▶ Given data

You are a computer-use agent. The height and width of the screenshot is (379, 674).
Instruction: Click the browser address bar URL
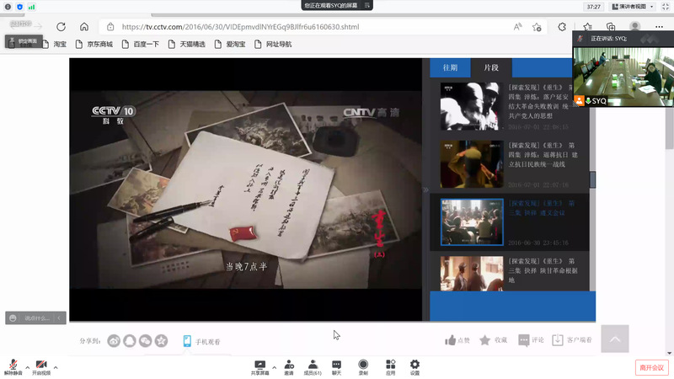(x=240, y=27)
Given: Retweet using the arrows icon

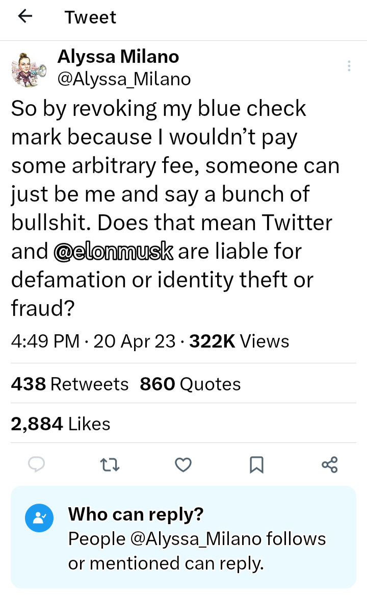Looking at the screenshot, I should (x=110, y=464).
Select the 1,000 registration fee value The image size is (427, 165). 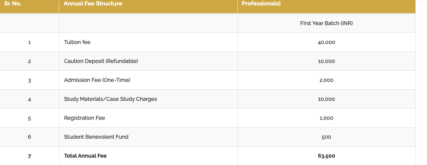pyautogui.click(x=326, y=118)
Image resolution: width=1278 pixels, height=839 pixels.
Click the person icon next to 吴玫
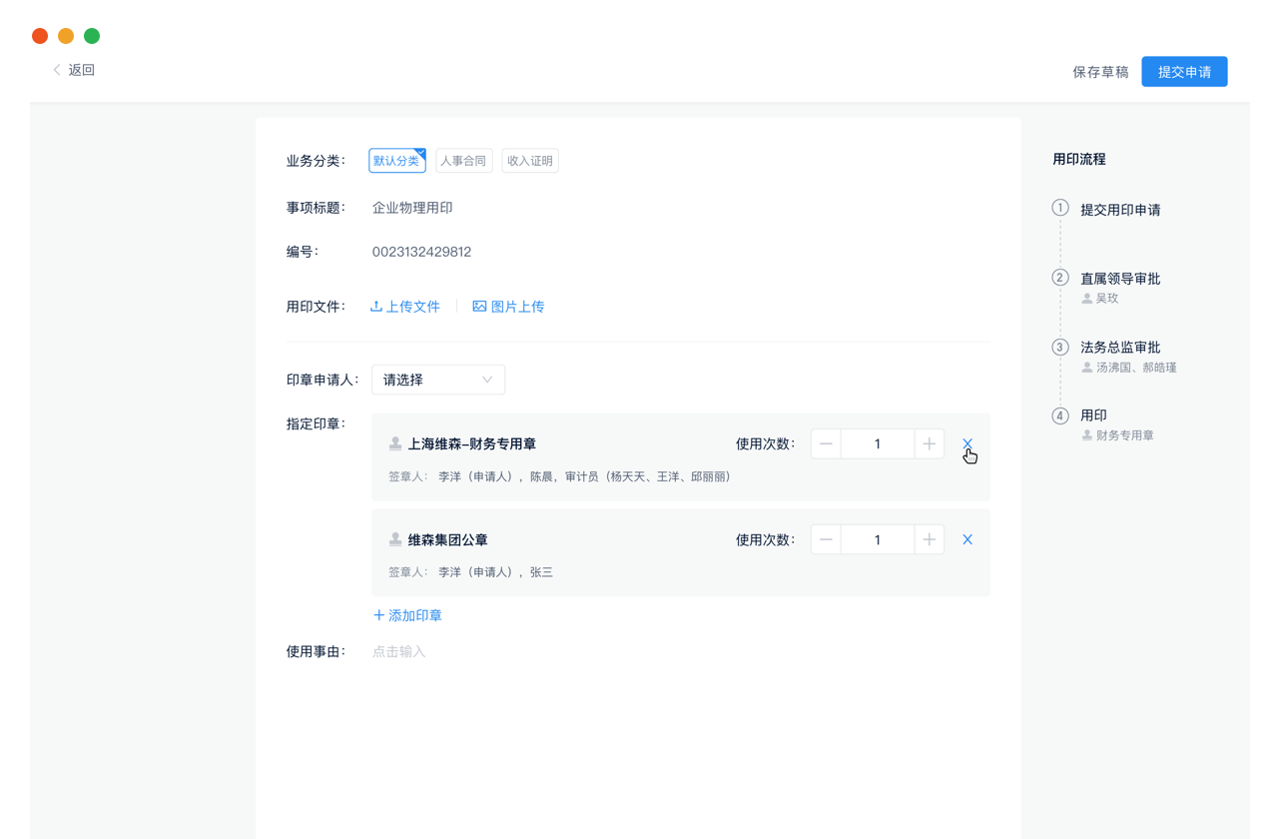pyautogui.click(x=1086, y=297)
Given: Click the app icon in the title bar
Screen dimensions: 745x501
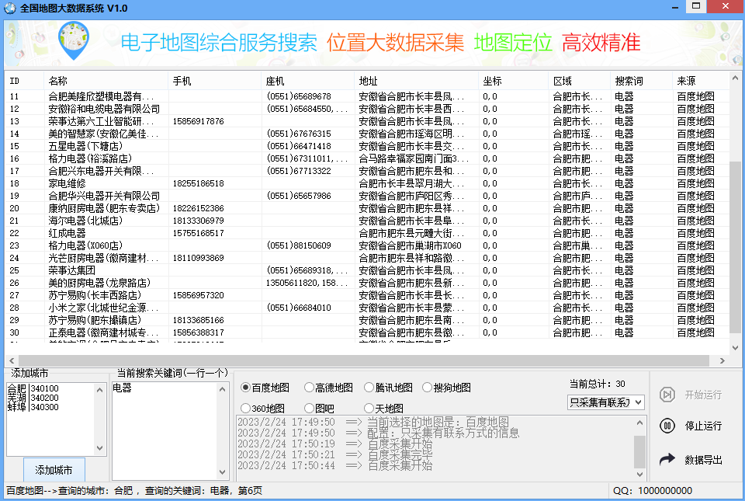Looking at the screenshot, I should [11, 8].
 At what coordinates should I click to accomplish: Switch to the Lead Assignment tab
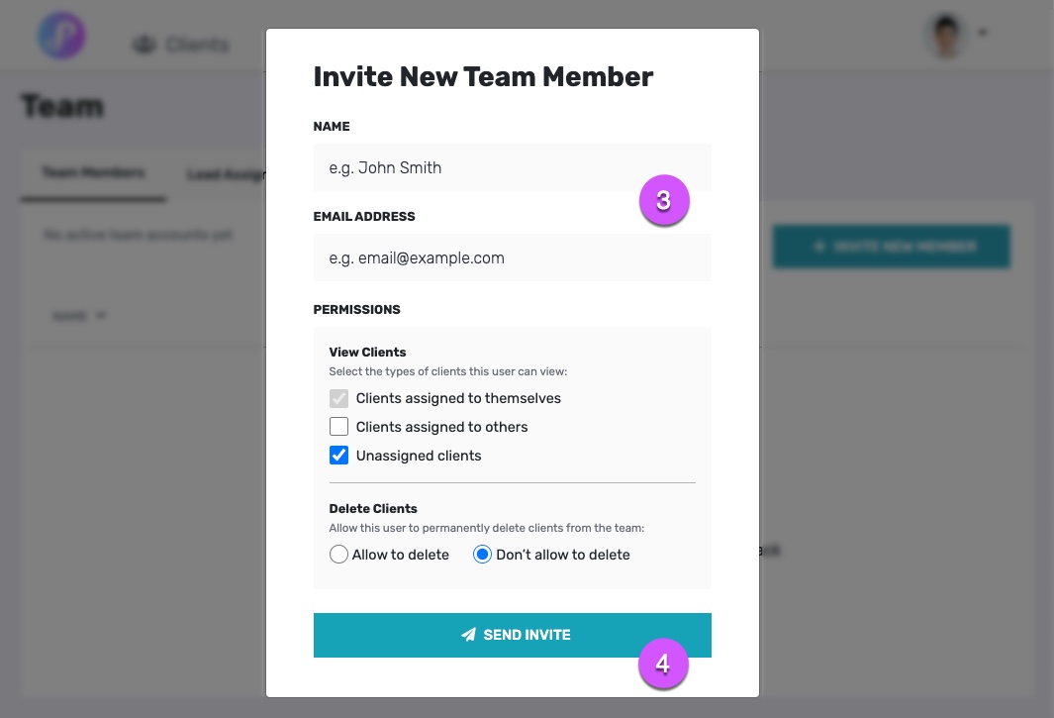226,174
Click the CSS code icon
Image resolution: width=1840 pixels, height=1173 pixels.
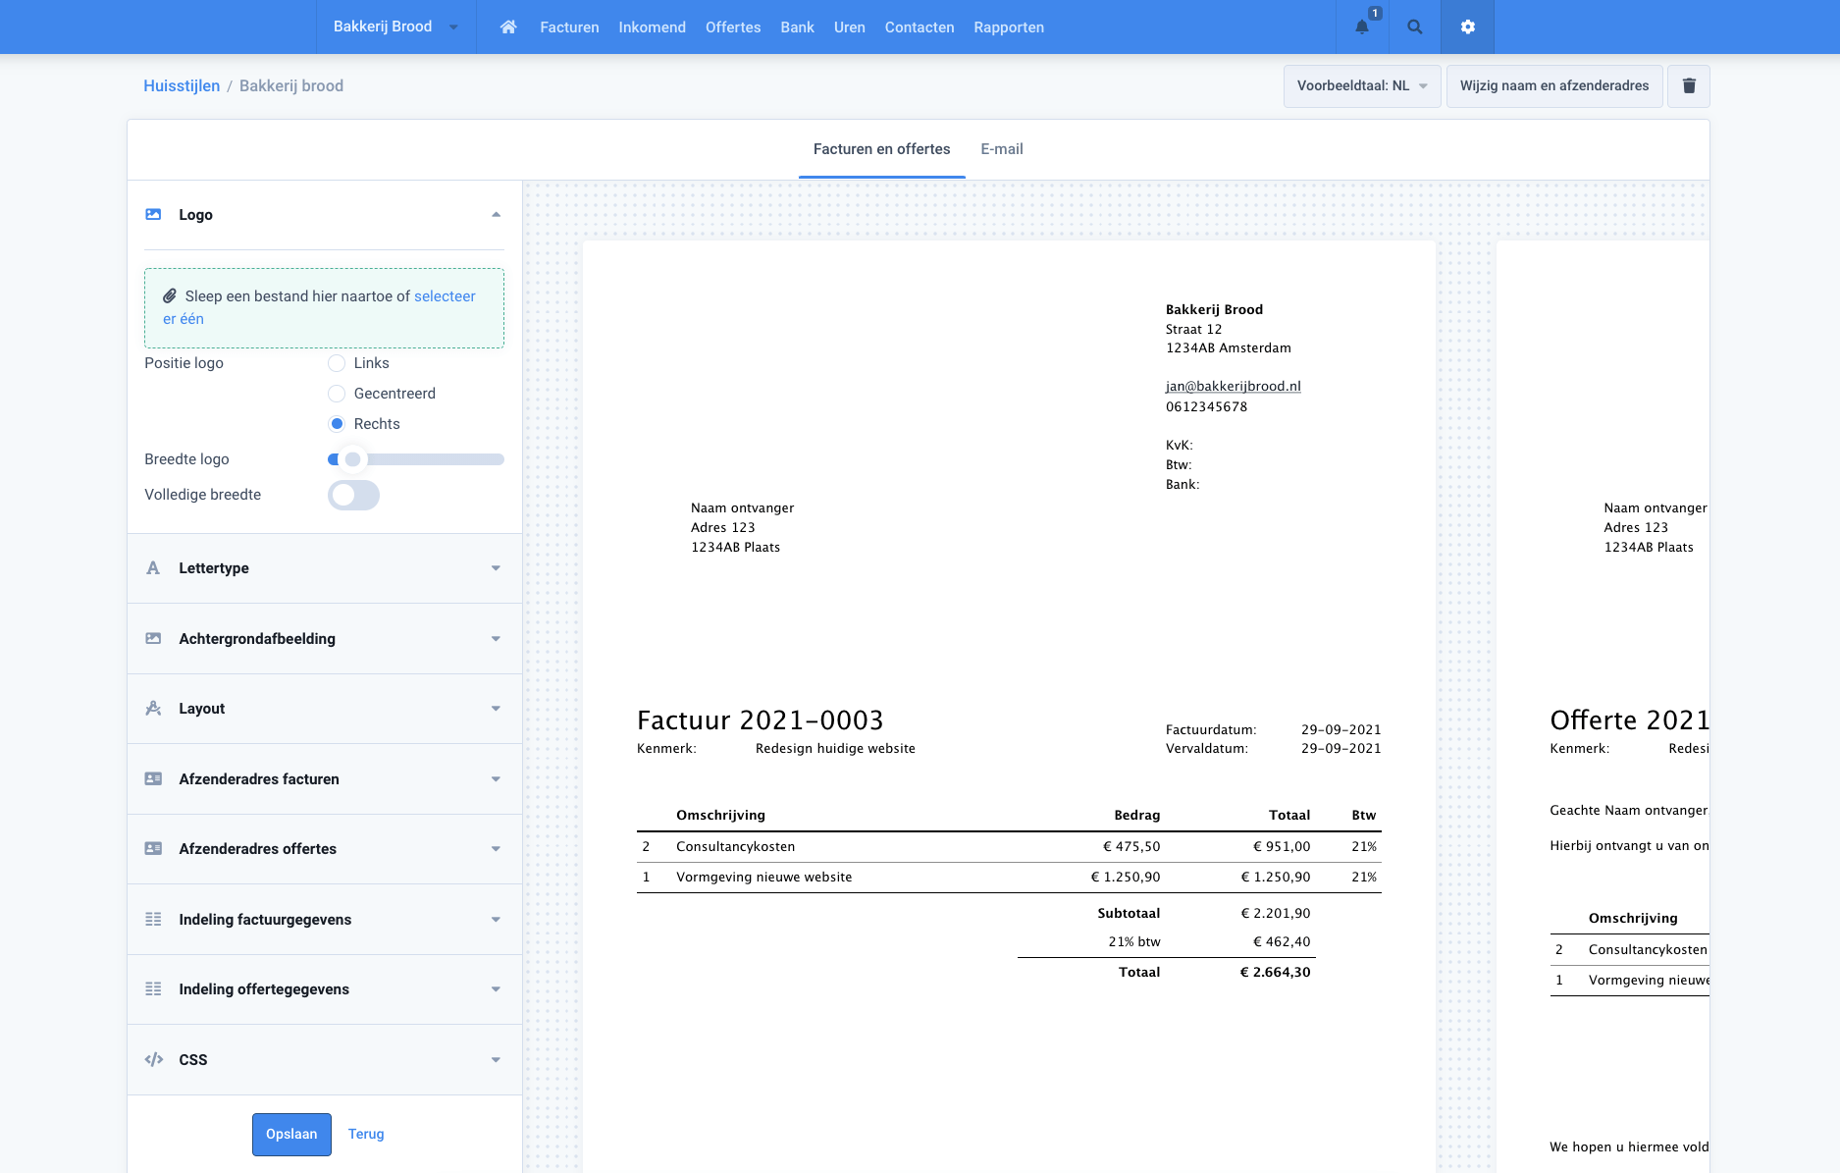click(153, 1060)
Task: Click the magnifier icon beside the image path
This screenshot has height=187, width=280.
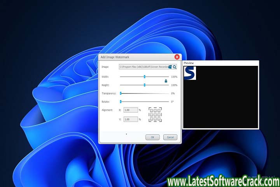Action: pos(175,67)
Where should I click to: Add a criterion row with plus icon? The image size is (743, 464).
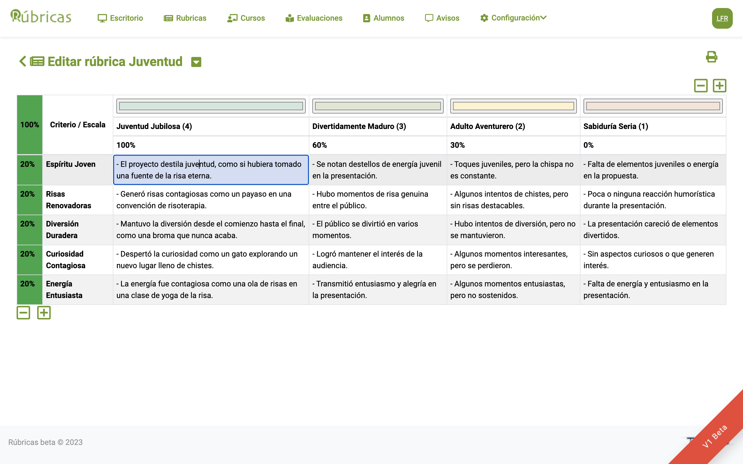click(44, 313)
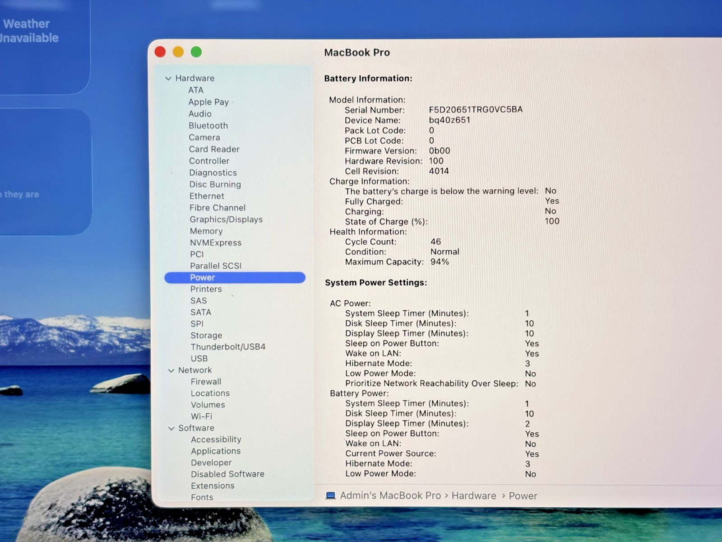Image resolution: width=722 pixels, height=542 pixels.
Task: Select Graphics/Displays in sidebar
Action: [226, 220]
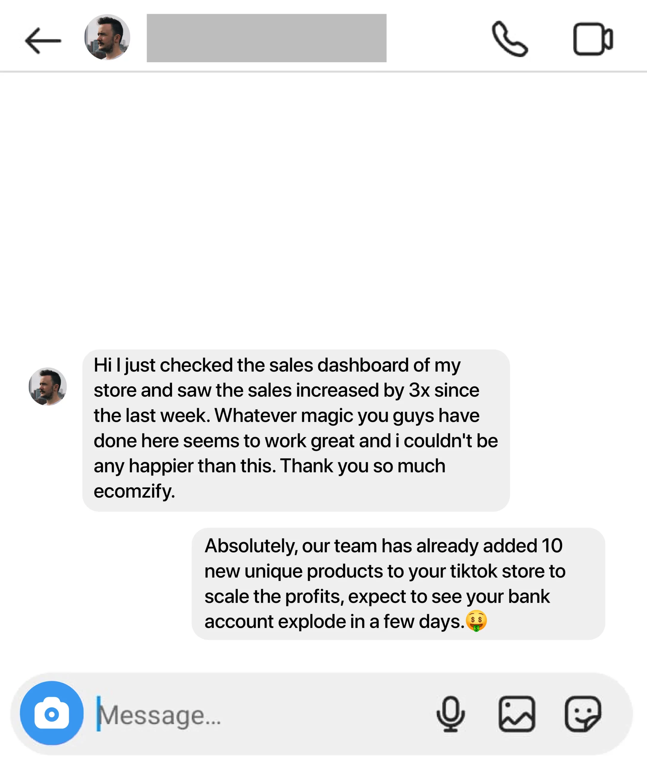Viewport: 647px width, 760px height.
Task: Select the sent reply about tiktok store
Action: pyautogui.click(x=398, y=584)
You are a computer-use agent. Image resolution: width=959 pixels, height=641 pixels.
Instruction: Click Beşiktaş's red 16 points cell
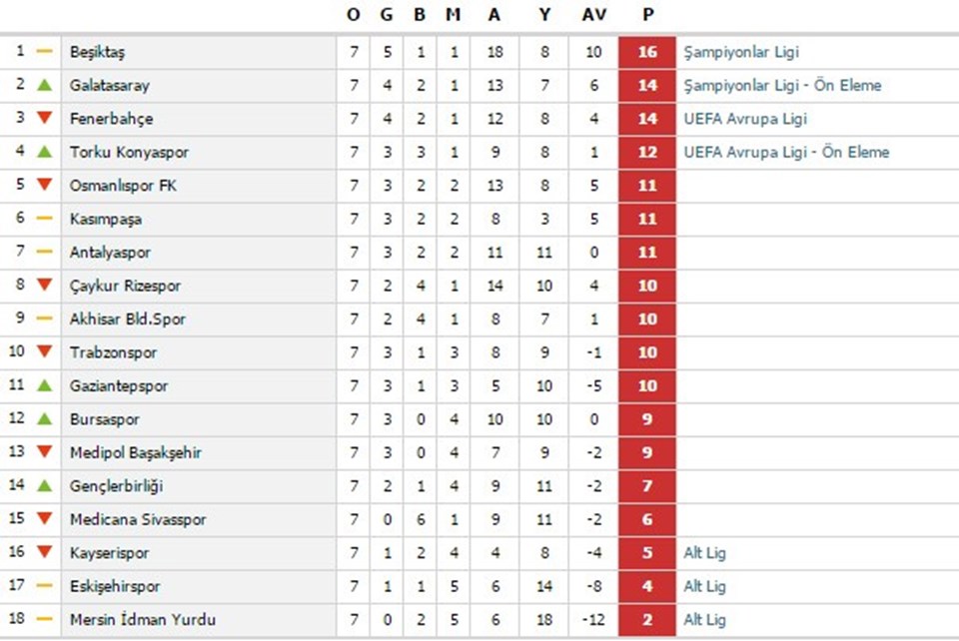click(647, 52)
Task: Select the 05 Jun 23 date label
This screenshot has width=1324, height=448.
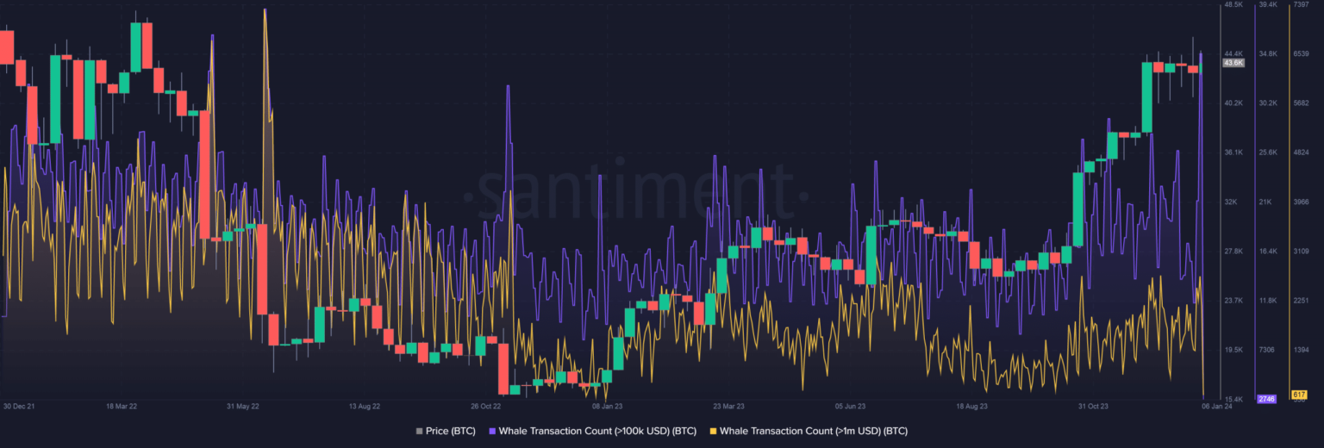Action: click(x=850, y=405)
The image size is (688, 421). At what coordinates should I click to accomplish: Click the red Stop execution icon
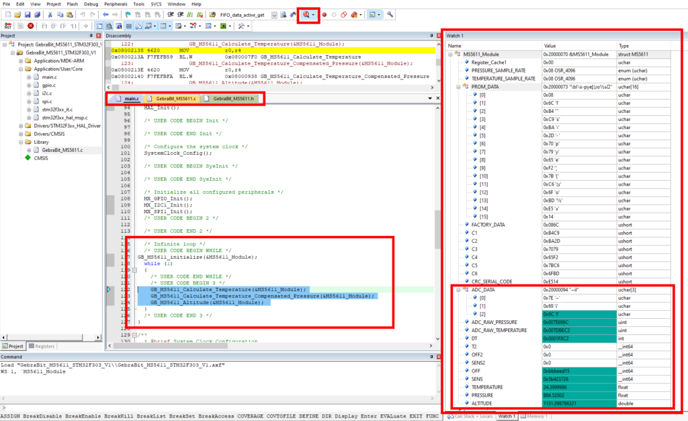click(31, 26)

▶ Exercise description
Reproduce the part of the listing that opens with the line containing "At what coordinates should I click to accomplish: Switch" and closes with the line containing "Action: pos(175,67)", keeping every request line and adjusting each coordinate in the answers by -97. Leave the pictures out.

▶ Written solution
 At what coordinates should I click to accomplish: Switch to the Lead Assignment tab
129,77
Click the CSS code icon
Image resolution: width=1840 pixels, height=1173 pixels.
click(56, 963)
Task: Click the magnifier icon beside the image path
This screenshot has height=187, width=280.
Action: pos(78,-30)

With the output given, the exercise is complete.